Daniel had gazed at her, apparently quite unashamed, unafraid, and then laughed, and in that moment Hermione had understood that Daniel did not like his father.
The coldness grew between Daniel and Hugh. Hermione sometimes suspected that Daniel, in his desire to wound and knowing his father’s old-fashioned prejudices, had exaggerated his own leanings towards homosexuality.
After Daniel became famous things improved a little, in spite of Hugh’s continued distaste for what he saw as Daniel’s perversion. He had felt proud of his son’s success and attended each new show, though because of the New Year’s Eve episode he was always a little nervous, often saying almost sadly on the way home, ‘Do you suppose the fellow was poking fun?’
When Daniel had bee
n with her two days Hermione began to feel jolly and brought out a bottle of champagne someone had given her for her birthday, but which she had not had the heart to open.
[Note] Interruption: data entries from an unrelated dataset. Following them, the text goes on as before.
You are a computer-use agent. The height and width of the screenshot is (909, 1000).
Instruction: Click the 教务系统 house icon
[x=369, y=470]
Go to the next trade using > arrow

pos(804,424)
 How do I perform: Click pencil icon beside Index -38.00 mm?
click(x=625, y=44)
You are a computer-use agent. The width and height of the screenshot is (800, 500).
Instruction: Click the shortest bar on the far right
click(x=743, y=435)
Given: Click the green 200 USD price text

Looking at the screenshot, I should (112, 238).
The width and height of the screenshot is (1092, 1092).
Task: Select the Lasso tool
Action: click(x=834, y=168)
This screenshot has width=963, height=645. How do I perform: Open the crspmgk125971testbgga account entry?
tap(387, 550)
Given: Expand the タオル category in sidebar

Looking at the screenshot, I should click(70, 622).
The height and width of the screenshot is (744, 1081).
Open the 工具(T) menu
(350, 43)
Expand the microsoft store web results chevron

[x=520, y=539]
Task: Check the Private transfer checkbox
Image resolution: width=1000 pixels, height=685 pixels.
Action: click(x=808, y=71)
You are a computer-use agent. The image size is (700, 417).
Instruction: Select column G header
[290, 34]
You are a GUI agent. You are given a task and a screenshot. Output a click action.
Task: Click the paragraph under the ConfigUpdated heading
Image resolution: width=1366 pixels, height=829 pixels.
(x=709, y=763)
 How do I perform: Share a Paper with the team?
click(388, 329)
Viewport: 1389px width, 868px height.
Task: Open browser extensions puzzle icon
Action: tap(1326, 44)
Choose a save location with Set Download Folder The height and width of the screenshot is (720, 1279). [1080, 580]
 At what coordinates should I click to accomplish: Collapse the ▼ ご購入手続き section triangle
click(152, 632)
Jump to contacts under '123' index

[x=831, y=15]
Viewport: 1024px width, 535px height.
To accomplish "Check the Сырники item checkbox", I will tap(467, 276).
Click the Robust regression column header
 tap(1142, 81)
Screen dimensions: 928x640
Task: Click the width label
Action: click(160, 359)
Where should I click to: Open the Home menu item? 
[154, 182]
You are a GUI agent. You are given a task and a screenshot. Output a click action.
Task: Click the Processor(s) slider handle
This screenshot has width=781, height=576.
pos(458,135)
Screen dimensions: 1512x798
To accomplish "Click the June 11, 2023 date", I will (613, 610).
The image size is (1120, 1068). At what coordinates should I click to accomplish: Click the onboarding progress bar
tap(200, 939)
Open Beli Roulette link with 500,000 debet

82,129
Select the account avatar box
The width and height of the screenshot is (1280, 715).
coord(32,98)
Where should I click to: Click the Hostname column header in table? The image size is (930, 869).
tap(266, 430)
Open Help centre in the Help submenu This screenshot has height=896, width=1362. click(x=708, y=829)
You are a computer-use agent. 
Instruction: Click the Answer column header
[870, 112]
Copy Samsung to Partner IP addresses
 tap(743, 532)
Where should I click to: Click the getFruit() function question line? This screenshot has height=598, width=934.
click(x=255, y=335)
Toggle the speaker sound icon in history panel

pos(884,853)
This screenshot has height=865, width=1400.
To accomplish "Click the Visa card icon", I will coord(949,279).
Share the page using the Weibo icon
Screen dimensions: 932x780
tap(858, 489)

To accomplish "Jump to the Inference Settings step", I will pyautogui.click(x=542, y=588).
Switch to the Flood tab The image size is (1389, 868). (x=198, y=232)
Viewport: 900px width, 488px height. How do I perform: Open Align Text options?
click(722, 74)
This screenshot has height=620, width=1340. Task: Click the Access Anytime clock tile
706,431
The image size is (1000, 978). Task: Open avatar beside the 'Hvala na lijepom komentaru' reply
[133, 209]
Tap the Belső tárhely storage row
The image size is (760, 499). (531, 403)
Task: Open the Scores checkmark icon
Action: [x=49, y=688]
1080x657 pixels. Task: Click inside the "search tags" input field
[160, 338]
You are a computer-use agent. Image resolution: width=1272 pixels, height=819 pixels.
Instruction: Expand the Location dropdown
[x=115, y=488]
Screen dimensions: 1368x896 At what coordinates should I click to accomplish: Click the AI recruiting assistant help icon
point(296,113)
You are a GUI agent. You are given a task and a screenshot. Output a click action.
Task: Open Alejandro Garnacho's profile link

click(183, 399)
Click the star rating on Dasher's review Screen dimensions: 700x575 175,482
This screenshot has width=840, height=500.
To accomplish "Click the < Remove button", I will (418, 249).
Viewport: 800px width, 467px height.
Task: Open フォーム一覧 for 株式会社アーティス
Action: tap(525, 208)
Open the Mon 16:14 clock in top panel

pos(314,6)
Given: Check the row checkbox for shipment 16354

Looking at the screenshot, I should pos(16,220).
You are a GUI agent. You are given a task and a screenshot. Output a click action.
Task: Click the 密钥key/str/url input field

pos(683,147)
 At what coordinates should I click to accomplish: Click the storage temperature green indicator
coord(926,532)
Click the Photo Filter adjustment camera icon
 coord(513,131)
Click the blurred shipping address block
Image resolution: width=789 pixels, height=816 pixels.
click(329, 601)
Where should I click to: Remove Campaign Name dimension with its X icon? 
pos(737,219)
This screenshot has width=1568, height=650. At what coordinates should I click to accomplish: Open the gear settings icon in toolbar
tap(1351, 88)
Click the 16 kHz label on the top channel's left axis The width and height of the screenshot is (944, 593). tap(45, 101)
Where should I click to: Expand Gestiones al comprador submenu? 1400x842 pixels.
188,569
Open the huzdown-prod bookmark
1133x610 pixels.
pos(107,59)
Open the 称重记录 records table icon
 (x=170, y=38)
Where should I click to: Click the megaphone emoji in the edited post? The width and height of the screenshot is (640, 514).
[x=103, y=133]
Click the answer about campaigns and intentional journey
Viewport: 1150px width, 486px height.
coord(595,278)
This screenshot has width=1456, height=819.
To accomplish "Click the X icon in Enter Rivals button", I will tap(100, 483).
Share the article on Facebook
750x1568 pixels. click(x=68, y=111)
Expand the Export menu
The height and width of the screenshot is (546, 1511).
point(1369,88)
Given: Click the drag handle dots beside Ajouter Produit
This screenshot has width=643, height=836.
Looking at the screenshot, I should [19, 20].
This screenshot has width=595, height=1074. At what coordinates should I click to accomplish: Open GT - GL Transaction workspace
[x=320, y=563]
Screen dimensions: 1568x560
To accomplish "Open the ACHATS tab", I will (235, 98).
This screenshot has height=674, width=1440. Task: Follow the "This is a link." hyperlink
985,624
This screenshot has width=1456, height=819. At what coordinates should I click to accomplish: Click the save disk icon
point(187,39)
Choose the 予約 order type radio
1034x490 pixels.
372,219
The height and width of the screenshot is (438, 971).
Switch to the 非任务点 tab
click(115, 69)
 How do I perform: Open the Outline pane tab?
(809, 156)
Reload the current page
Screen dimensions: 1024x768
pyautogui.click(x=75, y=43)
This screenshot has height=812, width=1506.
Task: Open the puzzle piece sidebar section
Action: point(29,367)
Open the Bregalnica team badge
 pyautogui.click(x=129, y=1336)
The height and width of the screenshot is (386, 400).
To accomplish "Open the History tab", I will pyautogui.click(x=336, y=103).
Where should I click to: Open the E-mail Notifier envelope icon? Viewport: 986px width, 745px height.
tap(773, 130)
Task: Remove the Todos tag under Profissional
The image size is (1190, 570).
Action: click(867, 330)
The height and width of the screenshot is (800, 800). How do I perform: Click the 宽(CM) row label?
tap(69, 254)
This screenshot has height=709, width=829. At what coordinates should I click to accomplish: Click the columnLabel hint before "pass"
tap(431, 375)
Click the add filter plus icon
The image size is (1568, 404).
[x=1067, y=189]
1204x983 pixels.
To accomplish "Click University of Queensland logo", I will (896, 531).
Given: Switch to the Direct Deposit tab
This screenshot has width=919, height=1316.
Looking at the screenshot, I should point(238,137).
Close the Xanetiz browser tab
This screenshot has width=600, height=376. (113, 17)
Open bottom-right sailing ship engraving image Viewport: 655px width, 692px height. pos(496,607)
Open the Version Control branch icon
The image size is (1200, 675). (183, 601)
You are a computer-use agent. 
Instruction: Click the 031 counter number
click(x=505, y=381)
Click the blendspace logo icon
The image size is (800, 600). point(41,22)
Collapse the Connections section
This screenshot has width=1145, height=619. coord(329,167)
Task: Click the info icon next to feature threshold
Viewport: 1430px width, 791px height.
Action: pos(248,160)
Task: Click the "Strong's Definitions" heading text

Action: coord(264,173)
‘We’ll drink a toast because you are here.’ Cork and champagne came roaring out over the pictures so that mother and son both laughed, then the phone rang.
While Daniel talked out in the hall Hermione leant forward with her palms pressed together, already knowing what he would return to say. ‘I’ve got to go back to London tomorrow.’
‘But you’ve just come.’ She hadn’t meant to say it, hadn’t mean to cling, yet did not regret the words if they got him to stay on a little longer, ‘I mean what’s the point… the point of coming?’
The champagne sighed and relaxed in the glasses as though depression, gathering like monsoon skies, was affecting it as well.
Hermione realized that Daniel could not stay for ever, yet suddenly she could not face the thought of the house empty of the smell of man again, male lotions, heavy shoes and the grunting sound big men make when they sit. Daniel’s presence had made her feel briefly she was alive once more.
‘I’ll stay another day then,’ he said, reading her expression.
Because she had not drunk alcohol for so long, the champagne affected her fast so that she found herself saying things she would not have otherwise done.
‘He was my friend, your father.’ As soon as she had spoken, from the way Daniel looked at her, she felt she had betrayed herself.
‘That’s an odd thing to say about your husband.’
Yet it was true, Hugh’s loving cuddles, gentle strokings, warm voice telling her of his love for her, had eased the great pain that scalded inside her.
‘I felt very fond of him. And grateful!’ she told Daniel and winced inwardly because she knew it was not enough.
Daniel, after a pause, said with a smiling frown that was so like his father’s, ‘And passionately in love?’
Hermione felt colour flame into her face, and to hide it she leant forward and poured herself another glass.